Asian Salmon Bowl Soy Ginger (Printable)

Tender glazed salmon over fluffy rice with crisp vegetables and sesame topping.

# What You Need:

→ For the Salmon

01 - 4 salmon fillets, about 5.3 ounces each
02 - 3 tablespoons soy sauce
03 - 2 tablespoons honey
04 - 1 tablespoon fresh ginger, grated
05 - 2 cloves garlic, minced
06 - 1 tablespoon rice vinegar
07 - 1 tablespoon sesame oil
08 - 1 teaspoon cornstarch, optional for thickening
09 - 1 tablespoon water, if using cornstarch

→ For the Bowl

10 - 2 cups jasmine or sushi rice, uncooked
11 - 2.5 cups water
12 - 1 cup carrot, julienned
13 - 1 cup cucumber, julienned
14 - 1 cup red bell pepper, julienned
15 - 1 cup edamame, shelled and cooked
16 - 2 tablespoons toasted sesame seeds
17 - 2 scallions, thinly sliced
18 - Lime wedges for serving, optional

# Directions:

01 - Rinse rice under cold water until water runs clear.
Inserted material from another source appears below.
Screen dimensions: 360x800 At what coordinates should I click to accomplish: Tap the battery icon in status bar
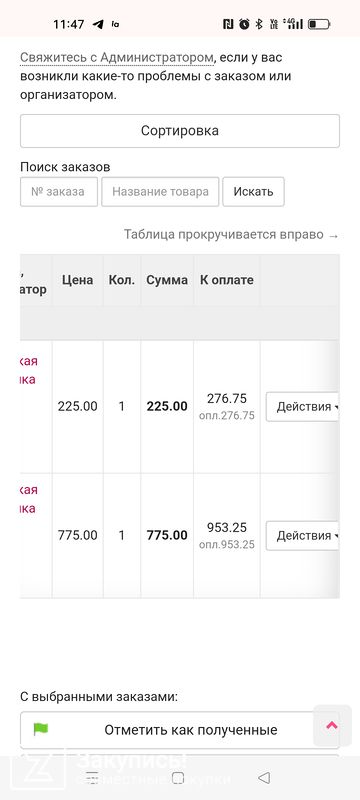(319, 24)
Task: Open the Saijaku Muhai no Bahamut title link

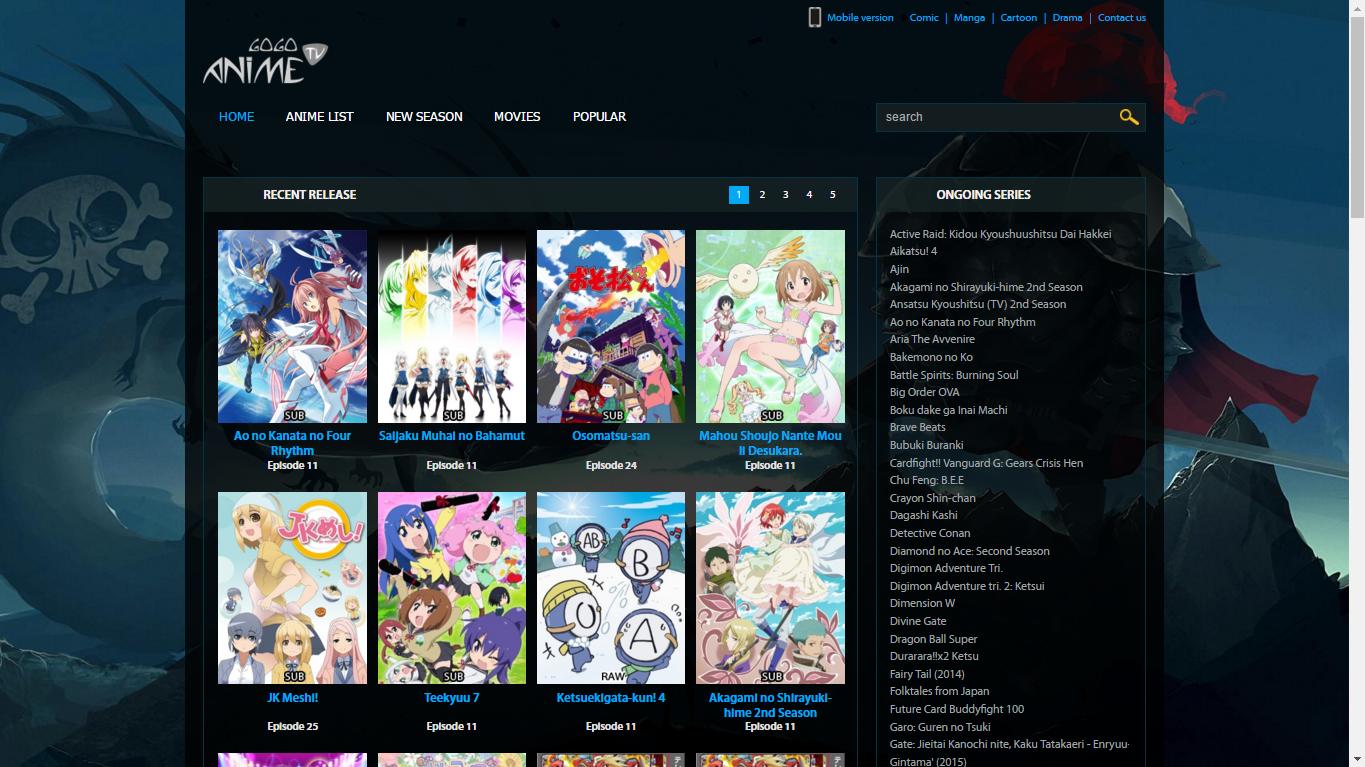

Combine rice and water in a saucepan, bring to a boil, then reduce heat to low, cover, and simmer for 15 minutes. Remove from heat and let stand covered for 10 minutes.
02 - In a small bowl, whisk together soy sauce, honey, grated ginger, garlic, rice vinegar, and sesame oil until combined.
03 - For a thicker glaze consistency, dissolve cornstarch in 1 tablespoon water and add to the glaze mixture.
04 - Preheat oven to 400°F. Line a baking sheet with parchment paper.
05 - Place salmon fillets on the prepared sheet. Brush generously with soy-ginger glaze, reserving the remaining glaze for later use.
06 - Bake salmon for 12 to 14 minutes, or until cooked through and flaky.
07 - Transfer remaining glaze to a small saucepan. Bring to a simmer over medium heat, stirring until thickened, about 1 to 2 minutes if cornstarch is used. Remove from heat.
08 - Julienne carrots, cucumber, and red bell pepper into thin, uniform strips.
09 - Divide cooked rice among 4 bowls. Top with baked salmon, arranging julienned vegetables and edamame around the salmon.
10 - Drizzle bowls with extra glaze. Garnish with sesame seeds, sliced scallions, and lime wedges if desired.

# Expert Suggestions:

01 -
  • It is packed with high-quality protein and heart-healthy fats from the fresh salmon.
  • The homemade soy-ginger glaze provides a restaurant-quality flavor with simple pantry staples.
  • The recipe is highly customizable, allowing you to use whatever seasonal vegetables you have on hand.
02 -
  • Rinsing the rice is a crucial step to remove excess surface starch, which ensures the grains stay separate and fluffy rather than gummy.
  • Letting the rice sit covered and off the heat for 10 minutes allows the moisture to redistribute evenly for the perfect texture.
  • Always check the internal temperature of the salmon; it should be opaque and flake easily with a fork when done.